Il grano italiano è tra i migliori al mondo nel 2021, se non il migliore. Bisogna precisare, però, che il bilancio produttivo è stato buono nel Nord Italia, mentre al Centro al Sud le produzioni sono state molto scarse. Inoltre, gli agricoltori, anche se hanno raggiunto prezzi più alti a livello di remunerazione, hanno dovuto fare i conti con le minori quantità di prodotto e soprattutto con i rincari dei costi di produzione. Questo vuol dire che le proporzioni sui guadagni restano quasi invariate rispetto all’anno precedente.
Qual è la via di uscita da questi rincari?

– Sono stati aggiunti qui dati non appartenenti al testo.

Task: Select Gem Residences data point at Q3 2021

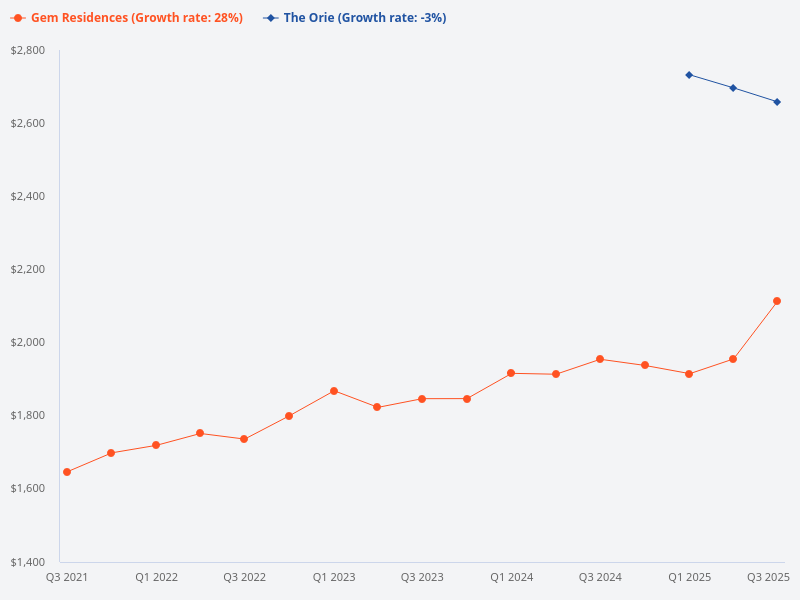Action: coord(67,472)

Per evitare questa forte instabilità sono necessari investimenti sulla filiera, per renderla ancora più innovativa e competitiva. È necessario aumentare anche la produzione in Italia, visto che negli ultimi cinque anni, secondo dati Istat, abbiamo perso circa 75mila ettari di terreno coltivati a frumento duro, e come Paese dipendiamo troppo dalle importazioni.
Consorzi Agrari d’Italia lavora per garantire che il valore del prodotto venga equamente distribuito lungo la filiera, senza lasciare indietro nessuno.

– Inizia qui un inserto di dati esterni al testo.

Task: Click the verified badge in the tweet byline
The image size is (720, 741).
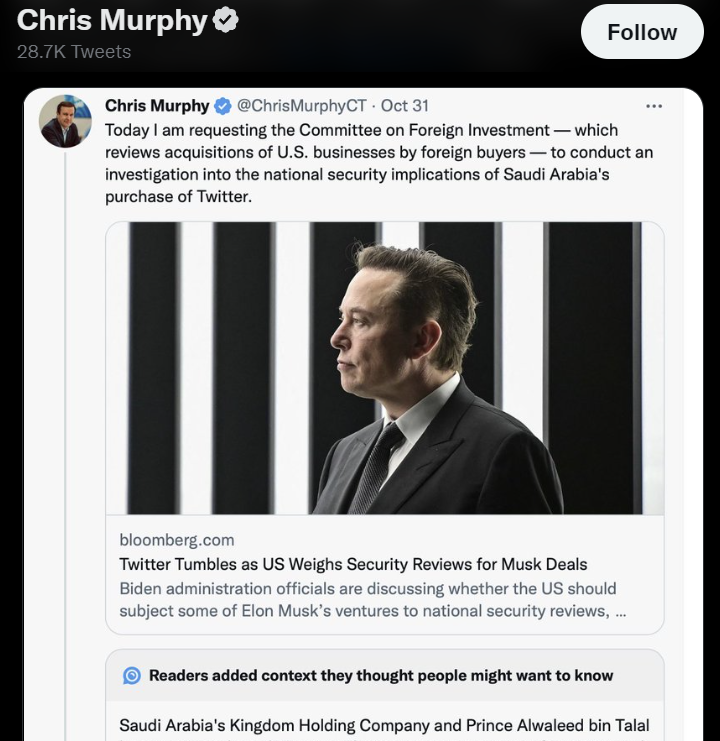Action: pos(224,106)
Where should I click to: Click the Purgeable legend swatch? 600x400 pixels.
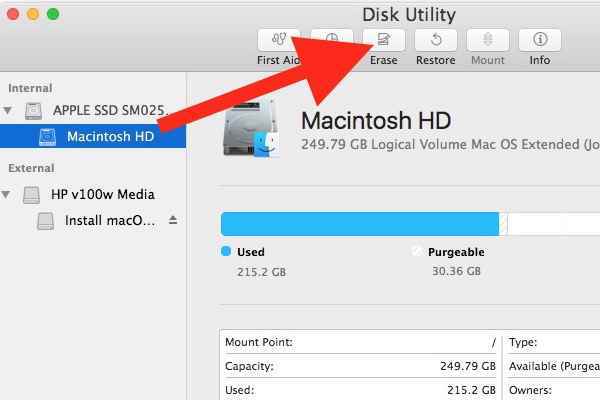click(416, 252)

In tal senso, la nostra strategia è chiara ed è incentrata sui contratti di filiera, in grado di valorizzare il lavoro delle aziende agricole e, con esso, il prodotto di qualità naturalmente made in Italy, oltre a tutelare al tempo stesso il consumatore.
In che modo gli accordi di filiera possono creare valore sia per le aziende agricole sia per il mondo industriale?

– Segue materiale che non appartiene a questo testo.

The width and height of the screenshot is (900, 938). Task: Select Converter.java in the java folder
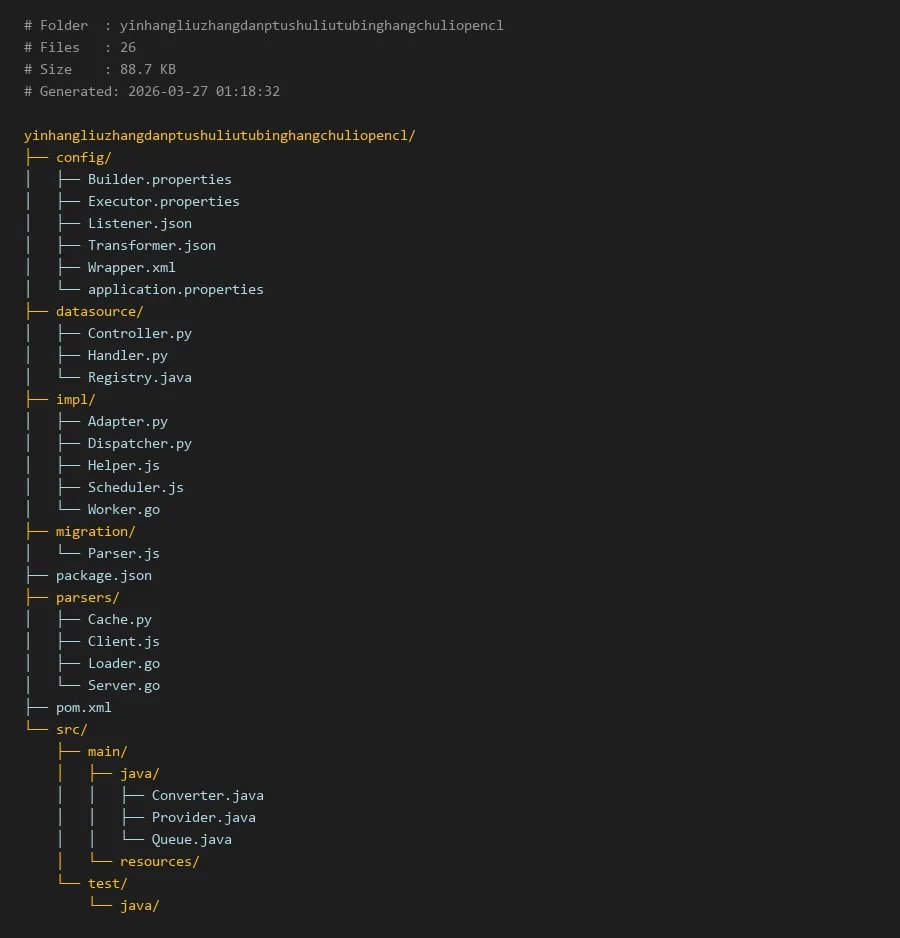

I contratti di filiera sono sempre stati molto importanti e l’ultima annata l’ha confermato. Il contratto di filiera garantisce al produttore agricolo un percorso in grado di valorizzare il proprio lavoro, con una importante premialità rispetto al prezzo di mercato: anche in termini di gestione aziendale, il produttore sa qual è l’obiettivo, quale può essere il margine alla fine delle attività e dove verranno collocate le proprie produzioni.
L’industria di trasformazione può contare su un canale di approvvigionamento privilegiato, un prodotto nazionale, di qualità superiore, vicino a casa. Elemento che, in circostanze come quelle vissute negli ultimi sette-otto mesi, con prezzi costantemente al rialzo e difficoltà nei trasporti, rappresentano un notevole vantaggio. Inoltre, utilizzando materia prima di filiera possono avviare percorsi di valorizzazione e di marketing per i loro prodotti e/o brand. Percorsi che si possono realizzare solo se si può contare su un partner come Consorzi Agrari d’Italia e una vasta rete di aziende agricole sul territorio in grado di garantire prodotti di qualità nel tempo.
In ambito Ricerca & Sviluppo su cosa state lavorando?
Nel settore dei cerali abbiamo intrapreso un percorso di innovazione in ottica sostenibilità e superamento delle problematiche legate all’instabilità del clima.
Da un lato, insieme a Sis – Società Italiana Sementi, siamo alla continua ricerca di colture a basso impatto ambientale, riducendo l’uso di fertilizzanti, gli interventi chimici, ecc. Dall’altro, abbiamo dovuto fare i conti con il clima, che ci obbliga a essere sempre più attrezzati per gestire l’irrigazione e raggiungere gli obiettivi evitando sprechi.
In tal senso, stiamo collaborando con IBF Servizi, in ottica di agricoltura 4.0; stiamo avviando una serie di possibilità di rilevamento via satellite o tramite centraline per capire le esigenze delle colture e, in base ai dati, intervenire con soluzioni mirate e precise, che non solo permettono di consumare meno acqua, ma anche di ridurre i costi dell’intervento.
In conclusione, secondo lei, su cosa devono puntare parte agricola e industria per fare squadra?
L’agricoltura italiana è la più sicura ed è garanzia di qualità. Le problematiche di quest’anno hanno dimostrato ancora una volta che avere le materie prime tracciate, controllate e 100% italiane rappresenta la soluzione migliore per l’industria. Il nostro auspicio è che il numero di contratti e impegni collaborativi con le imprese di trasformazione aumentino di anno in anno, consci che nessuna delle due parti può trarre profitto dall’attività dell’altra.
L’obiettivo deve essere cercare il giusto equilibrio e tracciare la provenienza della materia prima per offrire al consumatore un prodotto con garanzia d’origine, di cui si conoscano tutte le fasi di lavorazione e trasformazione.
Sfide globali come l’aumento del prezzo delle materie prime richiedono una risposta coordinata: la rete di CAI, che unisce oltre 70mila imprese agricole, permette di valorizzare le produzioni di qualità, garantendo equità lungo tutta la filiera, oltre alla possibilità di poter competere sui mercati internazionali con la forza del made in Italy.